Kerstin Perez ’05

Jörg Meyer

The popular “left brain/right brain” dichotomy suggests that science and creativity are two separate things: either/or. But Kerstin Perez ’05, the Lavine Family Associate Professor of the Natural Sciences in the Department of Physics, is using science creatively in the search for answers about dark matter.


“I’m essentially an instrument builder, and I’m making tools that have never existed,” Perez says.

For nearly a century, physicists have been trying to solve the mysteries of dark matter, which Perez patiently explains is a type of material that creates gravity but doesn’t interact with light. Scientists have noted that something is exerting force on the universe and producing the structures they observe, like galaxies; but without light, it can’t be seen with standard astronomical instruments.

And that’s where creative thinking comes in. Perez, an experimental particle physicist, believes one way to get closer to identifying dark matter is to develop tools to either detect it or rule out what it’s not. “Every time we measure something new about the universe, we learn something we didn’t know before,” she says. “Maybe we don’t find dark matter, but we could eliminate some things we thought were dark matter.”

Perez and her team are currently collaborating on an experiment that will release a balloon from Antarctica in December to seek out and measure cosmic particles above the atmosphere. She calls it “a sort of fishing in the universe,” looking for answers to what it might be made of.

Asked how it feels to study something so profoundly enigmatic, Perez is philosophical. “Essentially, all of the science we have ever measured — all the biology, all the particle physics, all the astrophysics, all the chemistry — all of that addresses about 20 percent of the universe,” she says. “And the other 80 percent? We don’t know what it is. That’s a pretty big problem — and so far, there isn’t an end result. But I guess that’s what it is to be a scientist.”

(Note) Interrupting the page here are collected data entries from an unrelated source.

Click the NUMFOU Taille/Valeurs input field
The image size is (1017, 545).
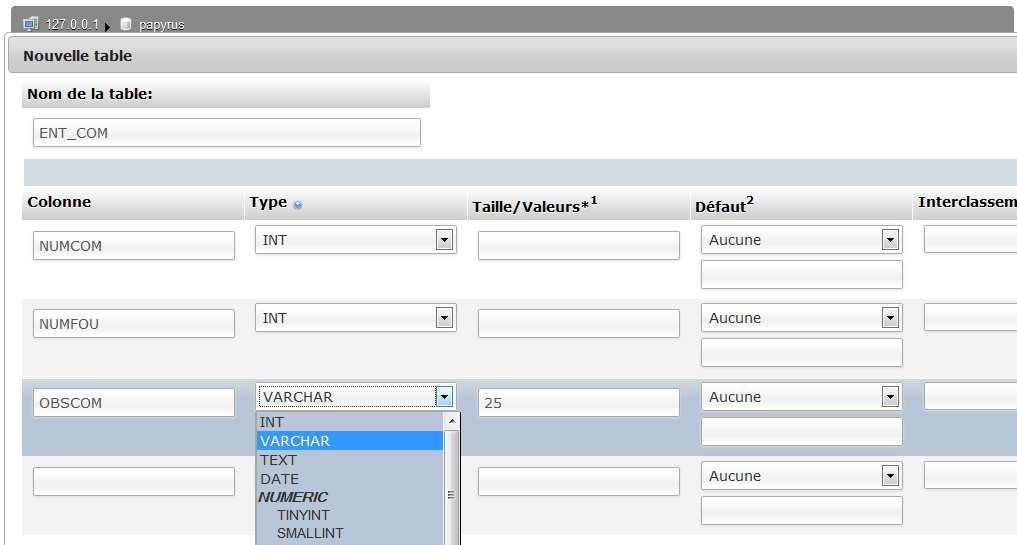pos(578,324)
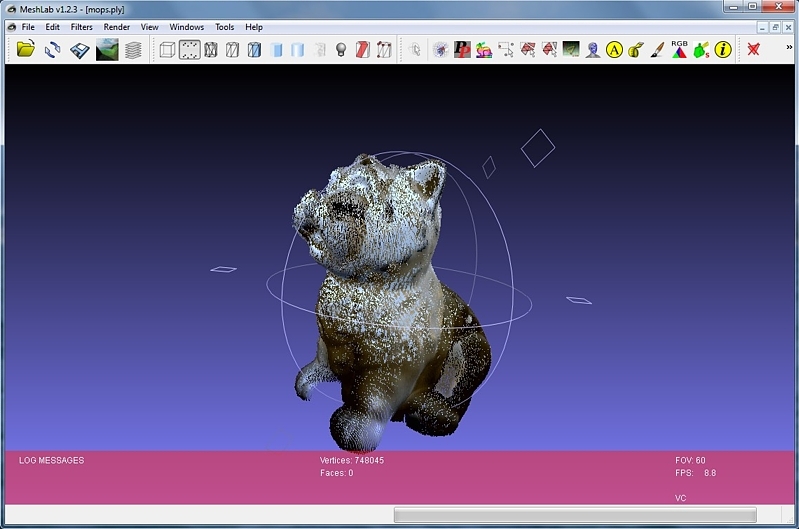The height and width of the screenshot is (529, 799).
Task: Click the Open file folder icon
Action: [x=26, y=49]
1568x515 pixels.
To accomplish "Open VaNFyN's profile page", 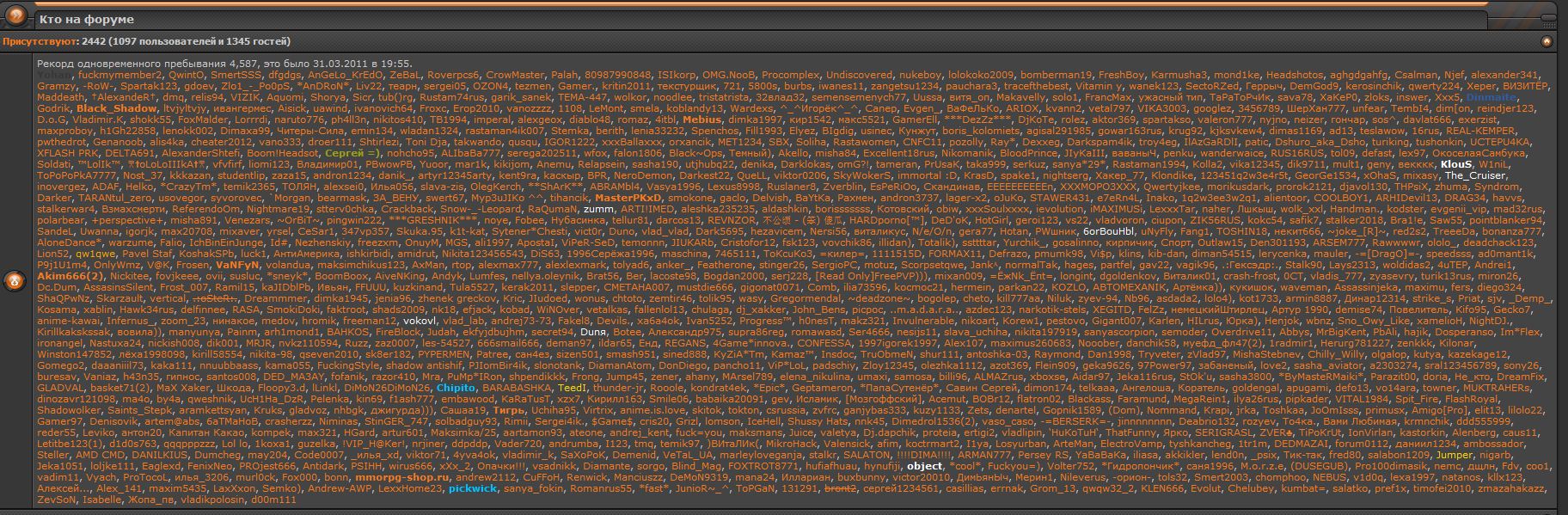I will [237, 265].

Born and raised in West Philadelphia, Perez thought she would study fine arts but had an avid high school physics teacher who passed on his enthusiasm; notably, she also liked the challenge of it. She earned a Ph.D. from Caltech in 2011, spending four years investigating dark matter at CERN in Geneva. She returned to Columbia as an NSF Astronomy and Astrophysics Postdoctoral Fellow before joining the faculty at Haverford College in 2015. She later was faculty at MIT for six years before returning to Columbia in 2022.

In all of her faculty roles, Perez has especially valued connecting with students, and is gratified to feel like she has particular influence, both as a woman and as a Mexican American. “A lot of students have said it’s inspiring to see me in control of the classroom,” she says.

It’s a feeling Perez remembers from being an undergraduate herself. “Listen, physics is hard for everyone,” she says. “But when you look around the room and see no one who looks like you, you can feel like an outsider. And if you feel like you don’t belong, it’s that much harder to go to a professor’s office hours, or form a study group, or raise your hand to ask questions — to do all of those things that we know make you successful. It’s an extra burden to carry around.”

Promoting inclusivity and setting students up for success in STEM classes is a priority for Perez, and she has been advocating for change as a member of the recently formed Committee for Science Instruction. Her particular passion is adapting introductory classes to retain as many interested students as possible. “There is evidence within our own community that we are doing things that dissuade students from pursuing their passion for physics,” Perez says. “And it’s differentially impacting the students who are already historically excluded from the field — women, Black students, first-gen students or students at the intersections of all of these. So what can we do to improve that? How do we make sure that all students who are interested in these disciplines are supported?”

Perez believes that introductory classes are both the most demographically diverse and also where professors have the most potential to reach students, and so she was looking forward to teaching introductory physics for the first time (at Columbia) this spring. “I think it is my responsibility to give students the tools to be a successful physics major,” she says. “And when you make these choices to improve your classroom for everyone, it really does raise everybody up,” she says.

Because ultimately, in the pursuit of dark matter and that unknown 80 percent of the universe, creative thinkers are needed. “We absolutely do have to fulfill the promise of educational equality,” Perez says. “But thinking about it selfishly from the science, we need as many brains as possible.”